=== Task to carry out ===
For the copy, please give all of the data again exactly and leave the pictures out.

■ ■ ■ ■ ■ ■ ■

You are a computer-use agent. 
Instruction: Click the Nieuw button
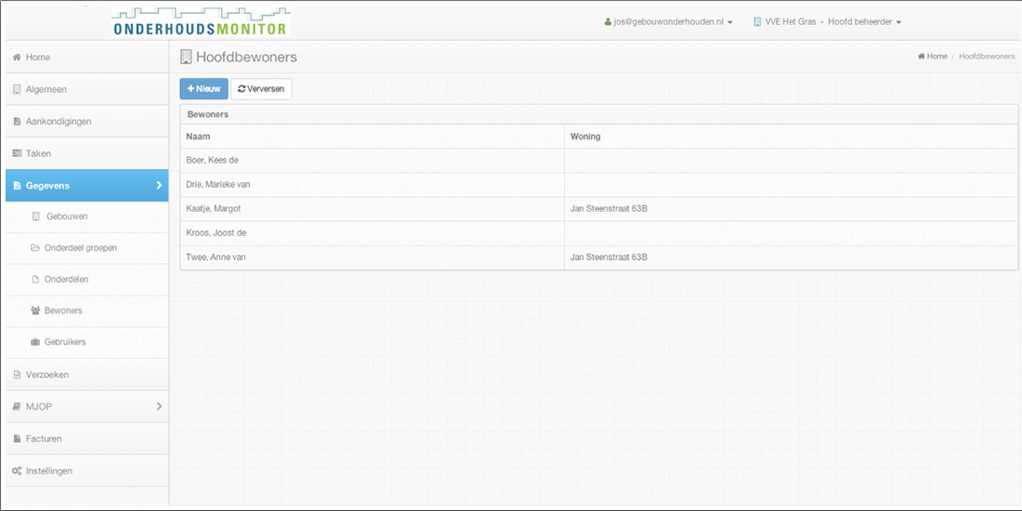tap(203, 88)
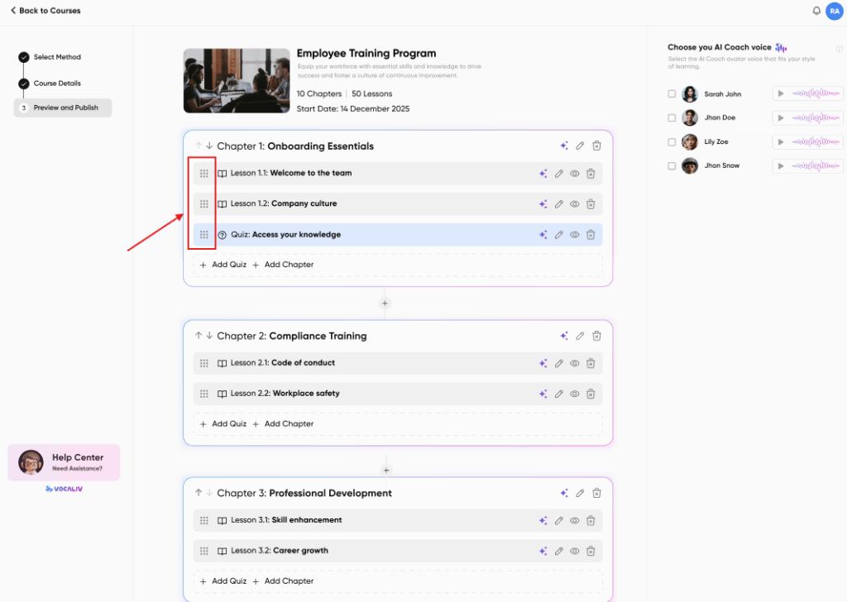Move Chapter 2 down with arrow
This screenshot has width=847, height=602.
pyautogui.click(x=209, y=336)
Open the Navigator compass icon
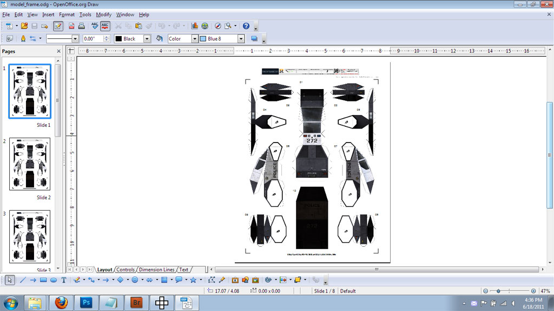Image resolution: width=554 pixels, height=311 pixels. coord(217,26)
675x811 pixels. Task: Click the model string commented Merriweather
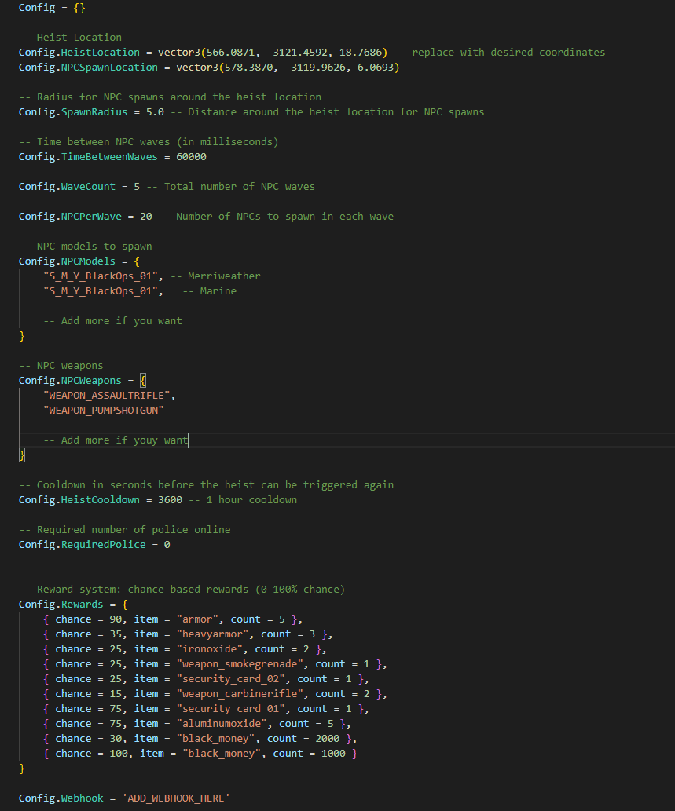coord(103,276)
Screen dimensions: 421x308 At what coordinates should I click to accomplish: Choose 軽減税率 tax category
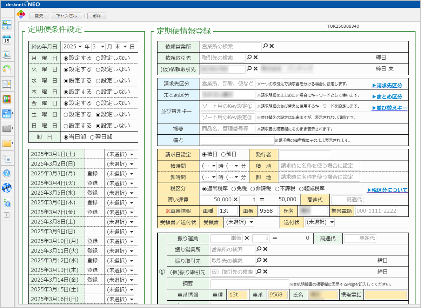[301, 189]
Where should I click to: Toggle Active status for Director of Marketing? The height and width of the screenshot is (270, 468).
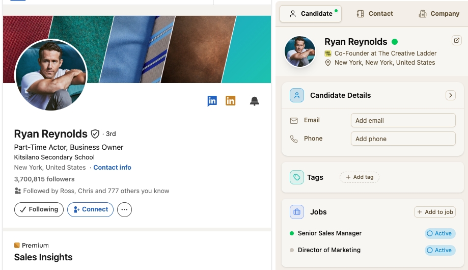[440, 250]
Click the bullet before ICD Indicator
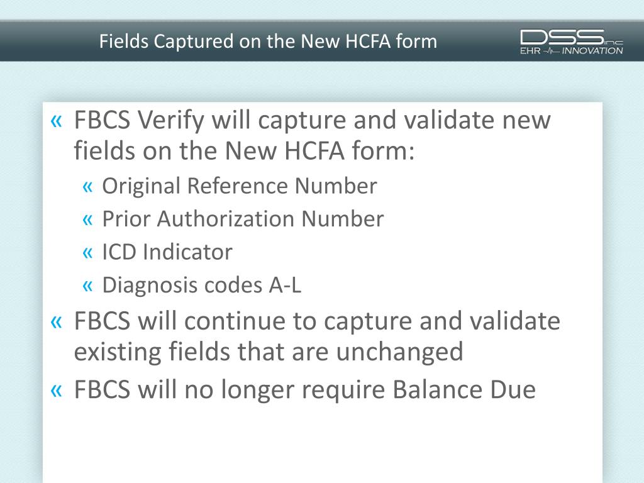The width and height of the screenshot is (644, 483). [87, 253]
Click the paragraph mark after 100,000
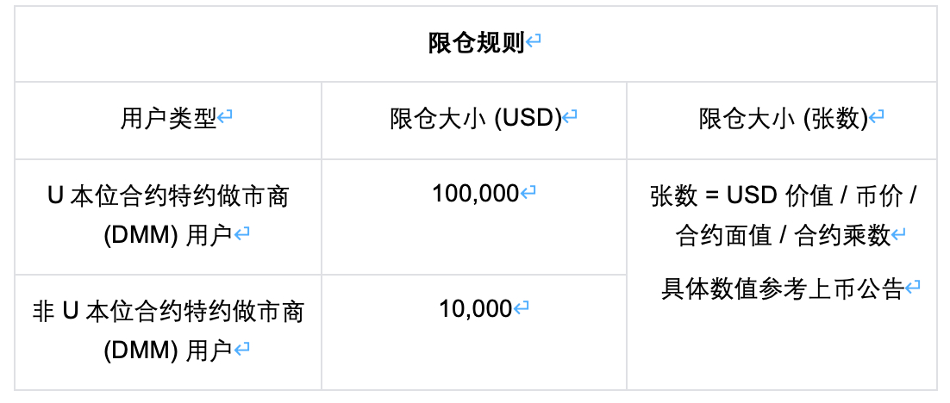The image size is (950, 403). point(528,192)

■ ■ ■ ■ ■ ■ ■

=== Completed exercise ===
You are a computer-use agent. 
Instruction: Click the Nieuw button
tap(203, 88)
Move Chapter 2 down with arrow
This screenshot has width=847, height=602.
pyautogui.click(x=209, y=336)
Open the Navigator compass icon
Image resolution: width=554 pixels, height=311 pixels. coord(217,26)
675x811 pixels. Task: Click the model string commented Merriweather
coord(103,276)
Screen dimensions: 421x308 At what coordinates should I click to accomplish: Choose 軽減税率 tax category
[301, 189]
Where should I click to: Toggle Active status for Director of Marketing? The height and width of the screenshot is (270, 468).
[440, 250]
Click the bullet before ICD Indicator
The width and height of the screenshot is (644, 483). [87, 253]
Click the paragraph mark after 100,000
The image size is (950, 403). point(528,192)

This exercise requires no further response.